World faces runaway climate impacts as temperatures rise
At the slow pace countries are cutting emissions, warming is on track to set off runaway impacts that could lead to permanent changes in the Earth's ecosystems, such as the widespread death of coral reefs.
"The more that we accelerate and keep putting greenhouse gasses into the climate now, the more we have a chance of reaching tipping points in the Earth's system," says Lisa Dilling, a professor of environmental studies at the University of Colorado Boulder. "If you start to get to these tipping points, our climate starts to change in ways that are possibly irreversible, possibly self-perpetuating."
At the recent United Nations climate conference in Egypt, countries said they're still committed to keeping average global temperatures from rising by more than than 1.5 degrees Celsius (about 2.8 degrees Fahrenheit) compared to the pre-industrial era of the 1800s. If the world gets hotter than that, scientists say catastrophic impacts are more likely to happen. But it isn't clear how that goal will be achieved. The vast majority of heat-trapping pollution comes from humans using oil, gas and coal, but several countries blocked language about phasing down fossil fuel use from being included in the talks' final agreement.
"We need to rapidly plan out the phase down and phase out of coal, oil and gas, especially in rich, large countries," Manish Bapna, CEO of the Natural Resources Defense Council, said in Egypt.
The problem, according to industry analysts, is that power companies don't see better options than natural gas right now. Batteries are getting a lot of attention, but the heads of big utility companies aren't "entirely confident" that they're ready yet to back up all of the intermittent wind and solar power that's being added to the grid, says Ryan Sweezey, an analyst at Wood Mackenzie, a consulting firm.
"I don't think [people] quite understand how unprecedented, how monumentally challenging the task is to essentially remake the energy system," Sweezey says.

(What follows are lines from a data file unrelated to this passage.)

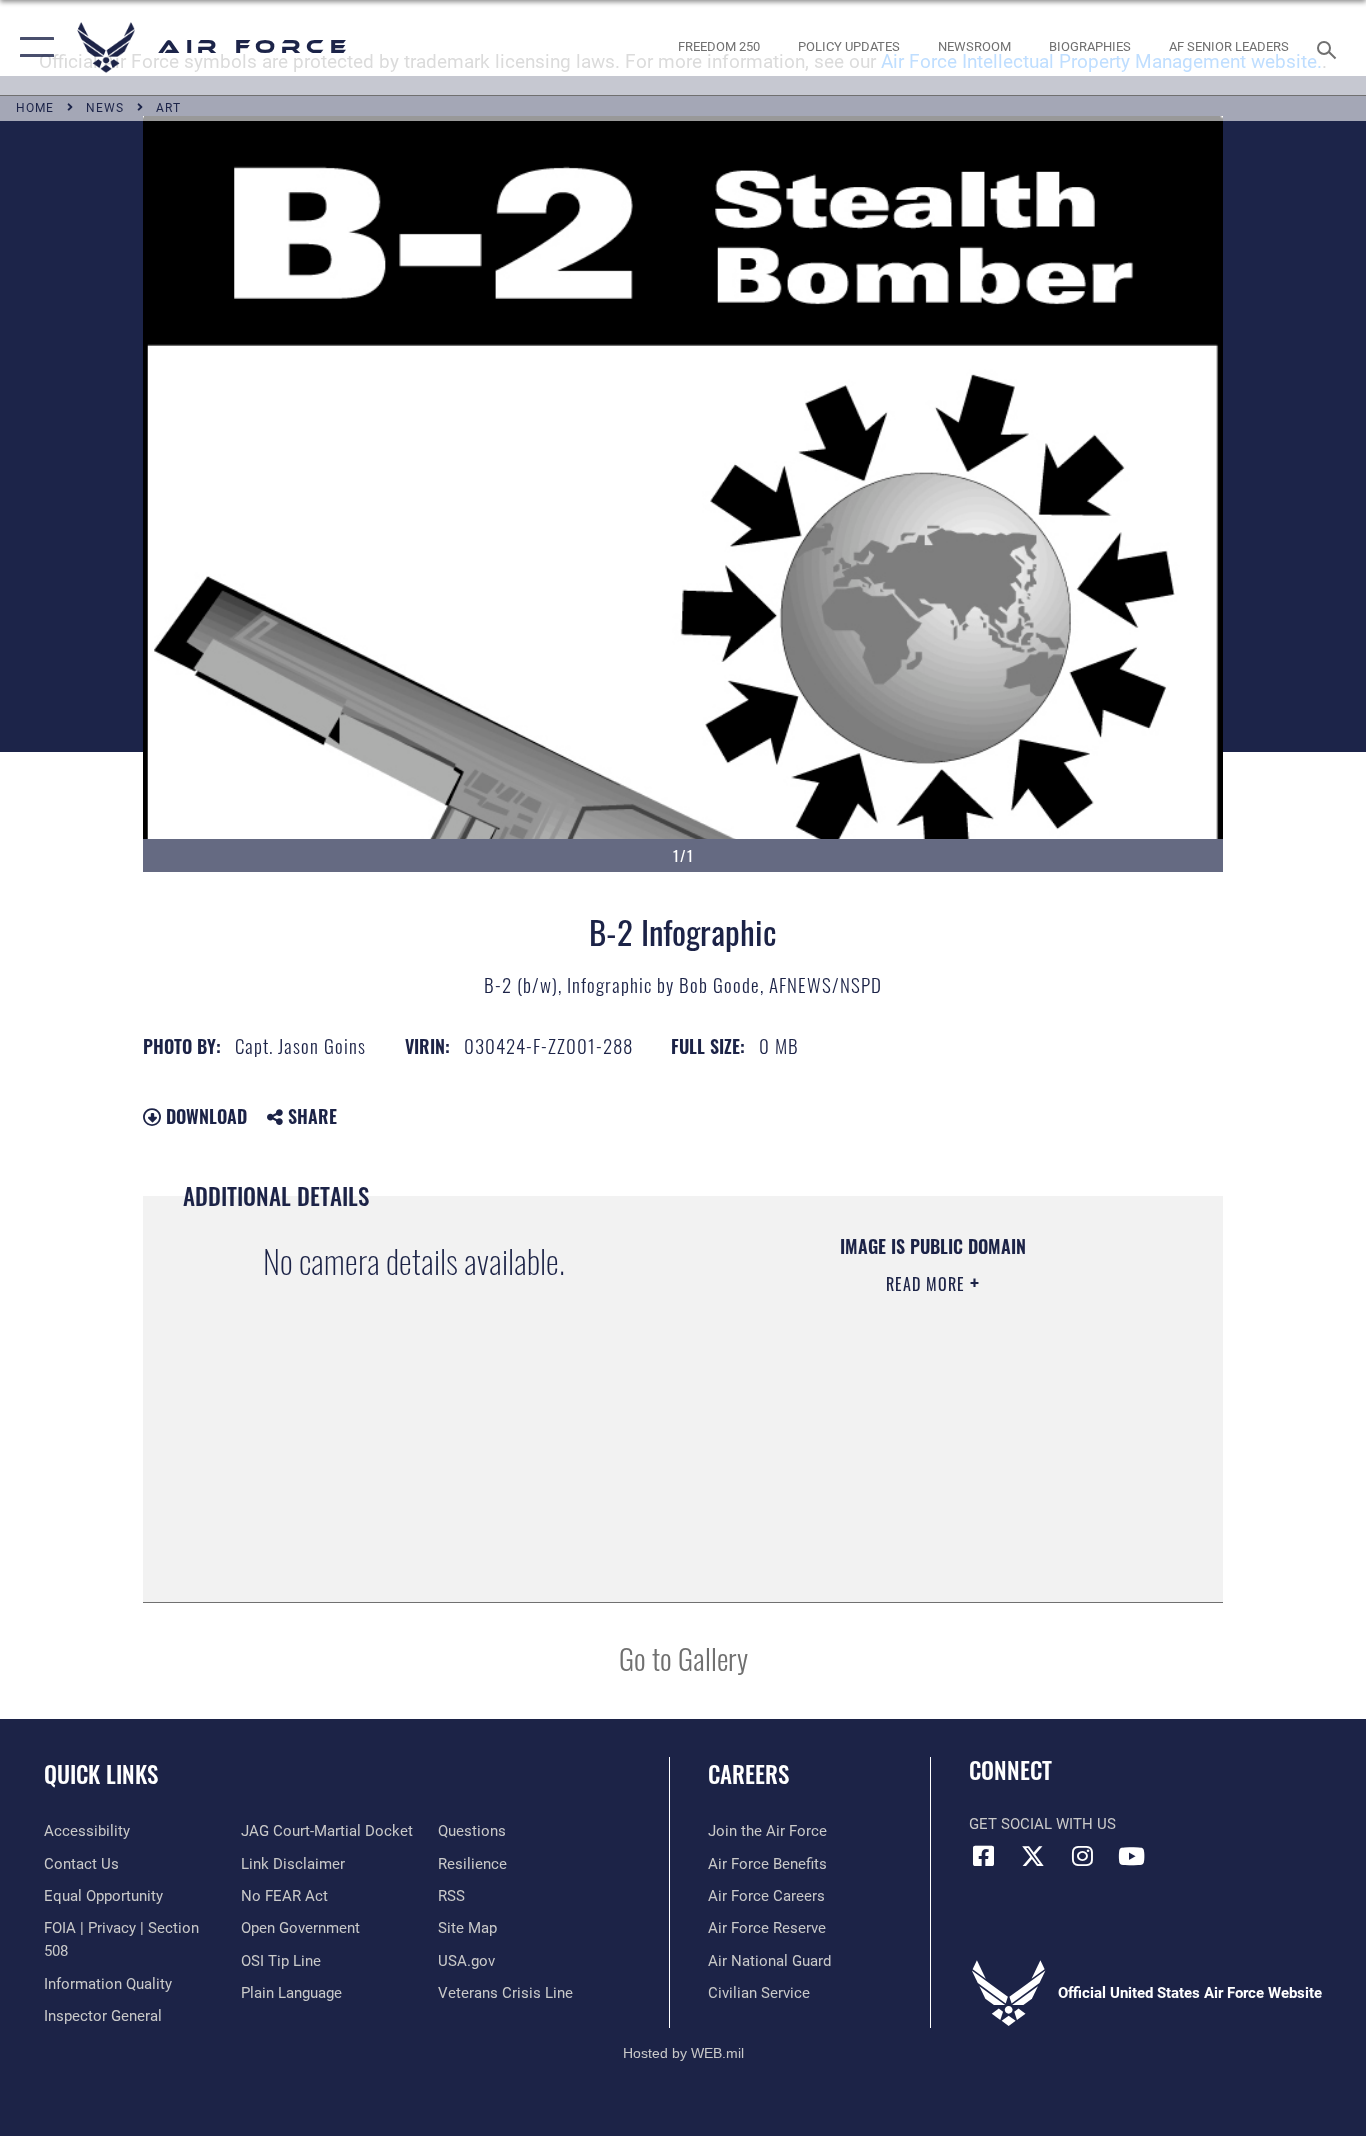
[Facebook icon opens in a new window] (984, 1856)
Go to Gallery (683, 1657)
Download (204, 1116)
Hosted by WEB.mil (683, 2053)
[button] (32, 47)
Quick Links (101, 1774)
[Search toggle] (1330, 48)
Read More (928, 1284)
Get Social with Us (1042, 1824)
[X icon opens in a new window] (1033, 1856)
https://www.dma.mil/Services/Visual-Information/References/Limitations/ (931, 1439)
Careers (748, 1774)
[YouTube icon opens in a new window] (1131, 1856)
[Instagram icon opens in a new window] (1082, 1856)
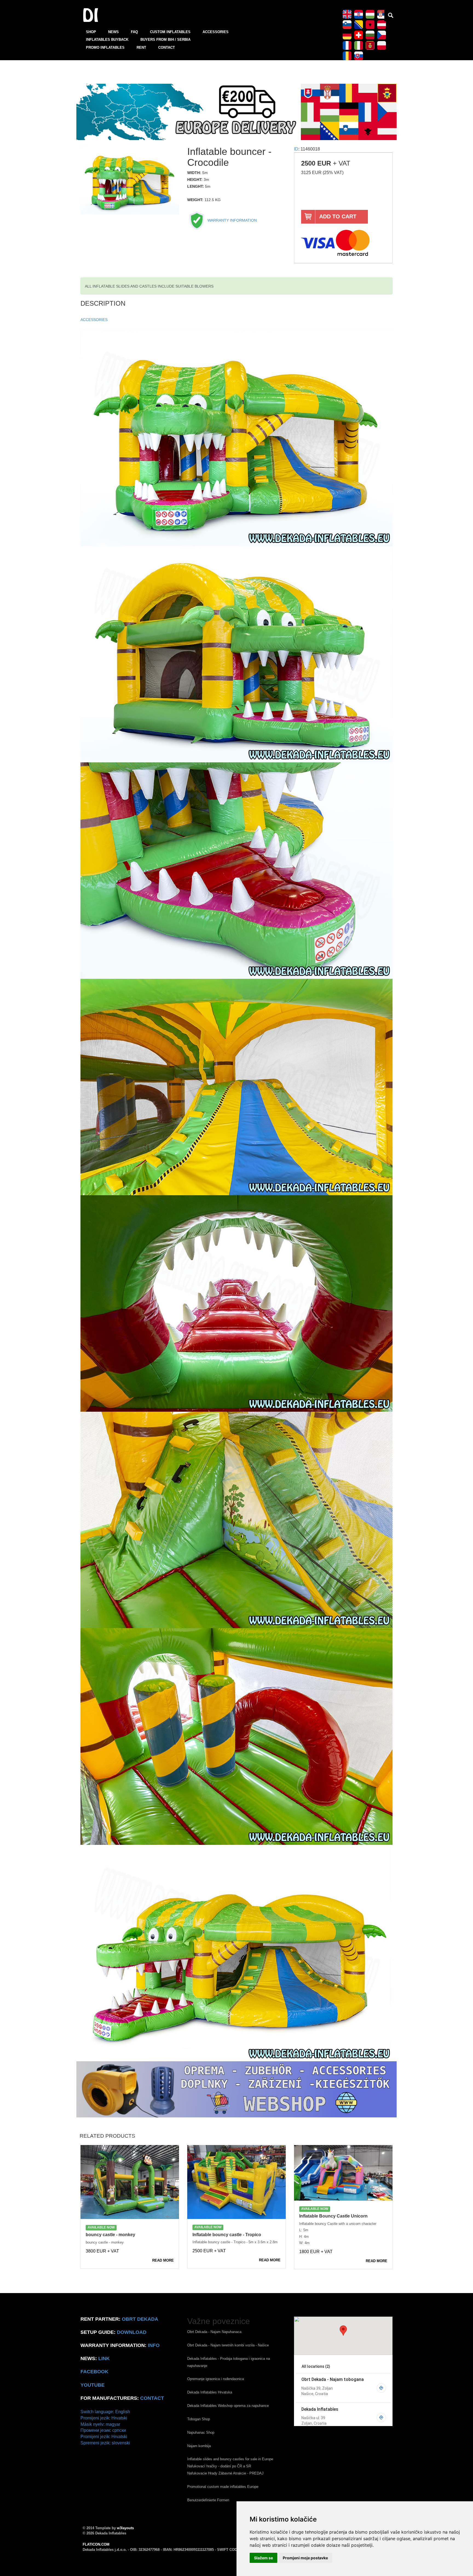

Net zero emissions probably won't happen by 2050, he says, "just given the scale of the challenges involved."
The question is whether the U.S. could move faster. And a lot of experts think the recently-passed Inflation Reduction Act could help to do just that. The law provides billions of dollars of incentives that are expected to make renewable energy even more competitive with fossil fuels. And the war in Ukraine has driven up natural gas prices, changing how some investors are approaching the energy market, says King of the Rhodium Group.
"Developers are taking a second look at natural gas and saying, 'Is this going to be a prudent, long-term investment, given both expected higher gas prices into the future as well as just how inexpensive it is to deploy technologies like wind and solar and batteries?" King says.
But change so far is happening gradually in energy markets, and companies are still making investments that will lead to new emissions.
"I think there's a long tail here," says Bank of America analyst Julien Dumoulin-Smith, "specifically tied to the use of natural gas."